>>>>>
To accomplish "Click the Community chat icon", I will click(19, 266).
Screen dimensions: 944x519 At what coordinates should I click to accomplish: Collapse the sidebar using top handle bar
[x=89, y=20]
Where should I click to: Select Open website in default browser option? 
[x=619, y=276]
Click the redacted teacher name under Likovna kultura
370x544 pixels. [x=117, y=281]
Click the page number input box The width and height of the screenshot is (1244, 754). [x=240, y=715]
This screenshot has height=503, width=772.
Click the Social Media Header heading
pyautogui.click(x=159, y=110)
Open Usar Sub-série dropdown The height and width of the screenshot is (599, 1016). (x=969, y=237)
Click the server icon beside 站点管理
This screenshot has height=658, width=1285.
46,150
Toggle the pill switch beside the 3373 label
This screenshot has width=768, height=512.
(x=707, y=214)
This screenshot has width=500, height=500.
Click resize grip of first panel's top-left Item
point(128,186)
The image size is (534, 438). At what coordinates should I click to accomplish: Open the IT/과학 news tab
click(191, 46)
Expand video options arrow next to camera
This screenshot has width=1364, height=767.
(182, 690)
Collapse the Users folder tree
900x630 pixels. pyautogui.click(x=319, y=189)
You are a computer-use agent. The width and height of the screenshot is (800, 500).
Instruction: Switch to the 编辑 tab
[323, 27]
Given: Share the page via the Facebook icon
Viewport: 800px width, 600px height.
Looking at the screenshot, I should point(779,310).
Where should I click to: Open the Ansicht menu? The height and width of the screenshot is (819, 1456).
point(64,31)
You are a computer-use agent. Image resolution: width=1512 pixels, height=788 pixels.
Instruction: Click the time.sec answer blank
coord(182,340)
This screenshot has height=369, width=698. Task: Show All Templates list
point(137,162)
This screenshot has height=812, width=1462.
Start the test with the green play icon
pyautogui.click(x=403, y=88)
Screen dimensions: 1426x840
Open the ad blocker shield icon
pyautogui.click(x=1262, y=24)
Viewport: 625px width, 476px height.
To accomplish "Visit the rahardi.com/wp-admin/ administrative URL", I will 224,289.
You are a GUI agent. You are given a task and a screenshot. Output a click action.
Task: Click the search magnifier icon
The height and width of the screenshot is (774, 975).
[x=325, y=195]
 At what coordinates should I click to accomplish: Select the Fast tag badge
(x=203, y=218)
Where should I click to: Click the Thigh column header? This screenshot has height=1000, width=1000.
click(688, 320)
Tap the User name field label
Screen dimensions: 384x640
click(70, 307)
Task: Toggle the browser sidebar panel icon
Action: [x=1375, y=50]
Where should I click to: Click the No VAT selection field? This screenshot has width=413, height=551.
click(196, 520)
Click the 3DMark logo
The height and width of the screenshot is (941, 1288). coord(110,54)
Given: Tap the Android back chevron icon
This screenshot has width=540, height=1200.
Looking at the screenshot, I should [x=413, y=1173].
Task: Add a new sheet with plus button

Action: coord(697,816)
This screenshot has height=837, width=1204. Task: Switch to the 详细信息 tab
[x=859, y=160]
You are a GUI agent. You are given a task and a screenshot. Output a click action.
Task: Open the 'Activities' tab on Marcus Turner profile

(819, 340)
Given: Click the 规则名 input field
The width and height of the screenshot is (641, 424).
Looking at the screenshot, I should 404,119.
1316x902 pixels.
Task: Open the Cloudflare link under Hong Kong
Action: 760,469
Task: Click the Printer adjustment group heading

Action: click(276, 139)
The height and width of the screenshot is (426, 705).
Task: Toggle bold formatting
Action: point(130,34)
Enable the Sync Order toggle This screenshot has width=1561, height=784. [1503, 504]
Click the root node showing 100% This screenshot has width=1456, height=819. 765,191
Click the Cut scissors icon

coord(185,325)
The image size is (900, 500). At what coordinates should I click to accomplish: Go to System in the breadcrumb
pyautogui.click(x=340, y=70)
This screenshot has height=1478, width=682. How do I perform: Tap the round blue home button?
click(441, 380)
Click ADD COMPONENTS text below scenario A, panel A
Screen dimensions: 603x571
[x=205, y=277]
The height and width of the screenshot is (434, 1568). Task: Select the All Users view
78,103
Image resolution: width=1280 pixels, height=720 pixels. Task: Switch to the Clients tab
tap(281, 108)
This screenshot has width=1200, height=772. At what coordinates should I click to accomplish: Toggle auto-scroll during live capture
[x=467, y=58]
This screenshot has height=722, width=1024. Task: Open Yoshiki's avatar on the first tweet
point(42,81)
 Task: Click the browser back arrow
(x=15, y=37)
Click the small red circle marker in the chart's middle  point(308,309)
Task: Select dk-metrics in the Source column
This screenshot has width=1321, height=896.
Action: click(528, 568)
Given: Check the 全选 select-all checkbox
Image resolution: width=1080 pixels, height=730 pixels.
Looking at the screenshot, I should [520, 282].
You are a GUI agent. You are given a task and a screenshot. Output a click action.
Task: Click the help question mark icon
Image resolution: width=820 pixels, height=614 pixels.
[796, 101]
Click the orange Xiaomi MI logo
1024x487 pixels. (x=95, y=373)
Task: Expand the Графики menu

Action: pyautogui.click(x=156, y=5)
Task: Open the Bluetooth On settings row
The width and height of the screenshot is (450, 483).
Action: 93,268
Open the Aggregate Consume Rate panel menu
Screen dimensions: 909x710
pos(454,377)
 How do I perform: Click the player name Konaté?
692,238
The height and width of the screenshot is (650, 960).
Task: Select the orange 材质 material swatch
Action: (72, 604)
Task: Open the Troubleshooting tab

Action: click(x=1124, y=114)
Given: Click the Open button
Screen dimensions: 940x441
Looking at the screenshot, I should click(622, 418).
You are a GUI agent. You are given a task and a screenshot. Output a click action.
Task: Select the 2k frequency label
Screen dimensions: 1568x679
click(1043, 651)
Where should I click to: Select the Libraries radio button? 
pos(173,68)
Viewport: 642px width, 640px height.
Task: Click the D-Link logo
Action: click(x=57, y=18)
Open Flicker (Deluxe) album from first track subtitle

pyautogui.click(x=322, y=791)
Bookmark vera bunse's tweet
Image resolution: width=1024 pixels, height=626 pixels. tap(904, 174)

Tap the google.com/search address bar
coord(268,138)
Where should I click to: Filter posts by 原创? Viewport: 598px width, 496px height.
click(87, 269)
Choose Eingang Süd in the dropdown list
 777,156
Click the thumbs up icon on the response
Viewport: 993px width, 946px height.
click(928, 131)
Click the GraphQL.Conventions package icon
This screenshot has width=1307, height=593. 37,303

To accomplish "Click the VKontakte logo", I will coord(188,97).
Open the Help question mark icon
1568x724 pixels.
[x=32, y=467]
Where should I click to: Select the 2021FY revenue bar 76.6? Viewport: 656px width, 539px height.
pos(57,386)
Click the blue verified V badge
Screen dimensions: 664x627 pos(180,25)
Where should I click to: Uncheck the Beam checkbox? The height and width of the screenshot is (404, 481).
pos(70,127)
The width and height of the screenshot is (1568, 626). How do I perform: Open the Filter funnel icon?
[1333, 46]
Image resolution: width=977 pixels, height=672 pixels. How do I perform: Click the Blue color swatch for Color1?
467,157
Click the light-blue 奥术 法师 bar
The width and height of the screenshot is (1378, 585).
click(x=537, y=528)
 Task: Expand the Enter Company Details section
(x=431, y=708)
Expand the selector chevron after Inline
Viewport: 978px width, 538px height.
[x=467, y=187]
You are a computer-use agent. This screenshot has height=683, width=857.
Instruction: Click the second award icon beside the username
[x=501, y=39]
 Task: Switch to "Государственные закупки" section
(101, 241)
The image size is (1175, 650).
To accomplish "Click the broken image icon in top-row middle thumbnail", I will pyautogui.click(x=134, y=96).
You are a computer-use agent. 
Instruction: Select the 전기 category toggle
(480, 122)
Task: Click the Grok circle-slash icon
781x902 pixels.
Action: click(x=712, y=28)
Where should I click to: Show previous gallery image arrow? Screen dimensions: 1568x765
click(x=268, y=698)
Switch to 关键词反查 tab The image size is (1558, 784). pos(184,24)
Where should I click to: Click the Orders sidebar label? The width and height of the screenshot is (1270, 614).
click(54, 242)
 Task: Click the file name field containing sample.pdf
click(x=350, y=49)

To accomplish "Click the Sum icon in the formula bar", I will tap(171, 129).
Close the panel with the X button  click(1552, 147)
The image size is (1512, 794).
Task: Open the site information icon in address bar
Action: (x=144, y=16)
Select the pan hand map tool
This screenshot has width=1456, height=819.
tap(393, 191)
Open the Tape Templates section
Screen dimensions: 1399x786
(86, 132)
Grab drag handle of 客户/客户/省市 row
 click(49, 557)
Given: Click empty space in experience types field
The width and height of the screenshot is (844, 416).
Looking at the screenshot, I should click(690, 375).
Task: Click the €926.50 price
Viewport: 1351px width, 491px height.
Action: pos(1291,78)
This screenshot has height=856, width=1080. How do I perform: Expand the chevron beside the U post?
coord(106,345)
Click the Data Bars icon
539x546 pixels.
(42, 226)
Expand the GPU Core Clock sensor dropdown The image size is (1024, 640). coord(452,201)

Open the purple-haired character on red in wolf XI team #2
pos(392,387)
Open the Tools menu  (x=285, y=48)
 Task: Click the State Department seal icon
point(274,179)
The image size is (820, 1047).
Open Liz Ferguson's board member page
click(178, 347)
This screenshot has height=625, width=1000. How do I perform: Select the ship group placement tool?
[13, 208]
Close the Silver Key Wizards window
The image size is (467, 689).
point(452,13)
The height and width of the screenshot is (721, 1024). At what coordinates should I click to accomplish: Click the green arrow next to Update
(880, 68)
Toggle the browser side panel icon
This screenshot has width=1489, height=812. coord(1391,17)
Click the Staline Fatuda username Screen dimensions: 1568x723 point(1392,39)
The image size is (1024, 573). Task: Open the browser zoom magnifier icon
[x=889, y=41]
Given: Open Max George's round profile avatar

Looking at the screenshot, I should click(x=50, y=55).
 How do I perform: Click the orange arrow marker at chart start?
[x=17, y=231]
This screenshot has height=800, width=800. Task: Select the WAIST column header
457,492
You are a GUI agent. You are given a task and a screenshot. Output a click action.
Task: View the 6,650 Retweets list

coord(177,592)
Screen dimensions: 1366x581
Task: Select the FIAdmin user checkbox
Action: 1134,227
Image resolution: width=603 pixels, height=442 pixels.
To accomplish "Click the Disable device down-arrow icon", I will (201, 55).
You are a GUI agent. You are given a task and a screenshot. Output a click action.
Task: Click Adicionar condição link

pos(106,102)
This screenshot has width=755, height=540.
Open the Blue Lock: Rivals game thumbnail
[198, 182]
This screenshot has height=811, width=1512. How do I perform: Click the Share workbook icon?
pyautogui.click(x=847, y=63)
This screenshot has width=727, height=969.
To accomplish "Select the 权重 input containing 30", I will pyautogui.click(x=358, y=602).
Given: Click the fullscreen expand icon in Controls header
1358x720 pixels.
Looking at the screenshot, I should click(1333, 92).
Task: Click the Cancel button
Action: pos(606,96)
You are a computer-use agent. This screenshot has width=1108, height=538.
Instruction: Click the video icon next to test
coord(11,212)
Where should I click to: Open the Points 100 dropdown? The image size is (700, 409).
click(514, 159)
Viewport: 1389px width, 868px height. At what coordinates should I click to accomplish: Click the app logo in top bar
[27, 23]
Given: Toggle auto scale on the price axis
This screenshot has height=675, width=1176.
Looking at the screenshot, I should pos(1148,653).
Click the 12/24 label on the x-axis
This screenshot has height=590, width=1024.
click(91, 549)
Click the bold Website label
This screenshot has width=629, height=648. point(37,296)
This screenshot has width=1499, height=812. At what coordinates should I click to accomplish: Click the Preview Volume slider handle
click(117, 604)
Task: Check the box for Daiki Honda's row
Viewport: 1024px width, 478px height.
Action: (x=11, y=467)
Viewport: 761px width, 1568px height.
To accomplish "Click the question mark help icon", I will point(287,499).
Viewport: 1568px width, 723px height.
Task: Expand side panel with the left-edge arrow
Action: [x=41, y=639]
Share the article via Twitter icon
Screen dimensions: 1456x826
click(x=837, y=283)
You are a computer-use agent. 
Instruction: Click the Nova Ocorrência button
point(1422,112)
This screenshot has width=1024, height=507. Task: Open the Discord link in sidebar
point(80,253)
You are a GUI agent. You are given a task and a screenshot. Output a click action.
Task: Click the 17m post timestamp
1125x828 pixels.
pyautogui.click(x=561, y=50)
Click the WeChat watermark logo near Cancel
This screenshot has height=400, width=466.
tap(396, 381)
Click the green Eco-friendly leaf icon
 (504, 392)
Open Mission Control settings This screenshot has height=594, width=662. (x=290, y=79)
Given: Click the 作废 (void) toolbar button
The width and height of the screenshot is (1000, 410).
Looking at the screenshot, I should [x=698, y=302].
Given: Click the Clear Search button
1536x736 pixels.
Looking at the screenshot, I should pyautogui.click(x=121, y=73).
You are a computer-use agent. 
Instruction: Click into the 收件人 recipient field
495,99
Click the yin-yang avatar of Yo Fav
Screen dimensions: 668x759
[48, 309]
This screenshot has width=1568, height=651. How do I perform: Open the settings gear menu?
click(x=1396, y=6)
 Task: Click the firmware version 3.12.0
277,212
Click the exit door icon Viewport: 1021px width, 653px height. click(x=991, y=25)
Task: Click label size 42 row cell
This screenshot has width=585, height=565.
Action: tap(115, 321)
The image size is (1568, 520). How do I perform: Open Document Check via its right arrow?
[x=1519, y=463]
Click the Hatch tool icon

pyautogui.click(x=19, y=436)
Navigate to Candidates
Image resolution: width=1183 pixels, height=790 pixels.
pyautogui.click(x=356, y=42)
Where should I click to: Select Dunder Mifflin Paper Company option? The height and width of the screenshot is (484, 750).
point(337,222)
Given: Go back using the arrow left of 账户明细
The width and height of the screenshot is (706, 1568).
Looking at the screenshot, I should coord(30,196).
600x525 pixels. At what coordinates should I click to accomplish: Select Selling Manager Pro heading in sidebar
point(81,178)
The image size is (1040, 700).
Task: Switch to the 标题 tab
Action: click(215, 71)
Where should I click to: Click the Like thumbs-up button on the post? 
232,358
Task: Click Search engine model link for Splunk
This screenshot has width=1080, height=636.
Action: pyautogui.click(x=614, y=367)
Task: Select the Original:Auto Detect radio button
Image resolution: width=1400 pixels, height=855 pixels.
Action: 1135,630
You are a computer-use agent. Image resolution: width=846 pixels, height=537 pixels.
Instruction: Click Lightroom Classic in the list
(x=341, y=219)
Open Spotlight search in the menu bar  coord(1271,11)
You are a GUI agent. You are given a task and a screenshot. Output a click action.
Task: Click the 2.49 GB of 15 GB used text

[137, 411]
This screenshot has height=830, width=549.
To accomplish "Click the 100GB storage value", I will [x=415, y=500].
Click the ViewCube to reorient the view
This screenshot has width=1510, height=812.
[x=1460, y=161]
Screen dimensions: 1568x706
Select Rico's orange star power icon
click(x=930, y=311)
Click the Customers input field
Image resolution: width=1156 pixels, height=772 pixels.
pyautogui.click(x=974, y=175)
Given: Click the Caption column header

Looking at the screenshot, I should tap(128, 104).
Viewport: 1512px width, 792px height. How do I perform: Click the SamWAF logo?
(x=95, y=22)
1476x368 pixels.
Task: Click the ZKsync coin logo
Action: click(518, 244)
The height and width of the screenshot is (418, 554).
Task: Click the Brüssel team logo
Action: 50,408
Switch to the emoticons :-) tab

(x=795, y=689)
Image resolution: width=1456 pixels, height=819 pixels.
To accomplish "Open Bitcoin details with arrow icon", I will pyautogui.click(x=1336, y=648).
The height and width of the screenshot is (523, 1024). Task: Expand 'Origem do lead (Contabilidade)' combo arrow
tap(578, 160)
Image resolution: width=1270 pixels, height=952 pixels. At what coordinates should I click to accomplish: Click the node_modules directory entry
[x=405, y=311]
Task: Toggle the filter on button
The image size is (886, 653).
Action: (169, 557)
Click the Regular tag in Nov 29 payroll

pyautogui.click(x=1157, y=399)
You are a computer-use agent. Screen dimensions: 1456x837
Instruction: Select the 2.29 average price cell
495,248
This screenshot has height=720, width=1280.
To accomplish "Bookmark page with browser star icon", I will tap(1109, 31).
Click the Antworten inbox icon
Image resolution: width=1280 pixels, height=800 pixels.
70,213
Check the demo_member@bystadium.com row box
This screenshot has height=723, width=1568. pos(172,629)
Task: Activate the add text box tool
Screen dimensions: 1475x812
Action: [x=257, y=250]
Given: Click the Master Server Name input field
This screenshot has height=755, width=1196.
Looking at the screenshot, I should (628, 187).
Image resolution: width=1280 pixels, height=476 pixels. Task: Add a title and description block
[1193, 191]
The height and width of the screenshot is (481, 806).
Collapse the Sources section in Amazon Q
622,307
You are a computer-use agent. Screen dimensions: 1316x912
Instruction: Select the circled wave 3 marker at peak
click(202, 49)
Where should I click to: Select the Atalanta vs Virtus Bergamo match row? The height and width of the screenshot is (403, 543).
<<<<<
* [Task to carry out]: Your task for the entries above: copy exactly the span starting with the line with "Instruction: Click the time.sec answer blank" and going on through the line with "Given: Click the 规则名 input field", both lines included, and nothing else.

* [Completed task]:
Instruction: Click the time.sec answer blank
coord(182,340)
This screenshot has height=369, width=698. Task: Show All Templates list
point(137,162)
This screenshot has height=812, width=1462.
Start the test with the green play icon
pyautogui.click(x=403, y=88)
Screen dimensions: 1426x840
Open the ad blocker shield icon
pyautogui.click(x=1262, y=24)
Viewport: 625px width, 476px height.
To accomplish "Visit the rahardi.com/wp-admin/ administrative URL", I will 224,289.
You are a GUI agent. You are given a task and a screenshot. Output a click action.
Task: Click the search magnifier icon
The height and width of the screenshot is (774, 975).
[x=325, y=195]
 At what coordinates should I click to accomplish: Select the Fast tag badge
(x=203, y=218)
Where should I click to: Click the Thigh column header? This screenshot has height=1000, width=1000.
click(688, 320)
Tap the User name field label
Screen dimensions: 384x640
click(70, 307)
Task: Toggle the browser sidebar panel icon
Action: [x=1375, y=50]
Where should I click to: Click the No VAT selection field? This screenshot has width=413, height=551.
click(196, 520)
Click the 3DMark logo
The height and width of the screenshot is (941, 1288). coord(110,54)
Given: Tap the Android back chevron icon
This screenshot has width=540, height=1200.
Looking at the screenshot, I should [x=413, y=1173].
Task: Add a new sheet with plus button

Action: coord(697,816)
This screenshot has height=837, width=1204. Task: Switch to the 详细信息 tab
[x=859, y=160]
You are a GUI agent. You are given a task and a screenshot. Output a click action.
Task: Open the 'Activities' tab on Marcus Turner profile

(819, 340)
Given: Click the 规则名 input field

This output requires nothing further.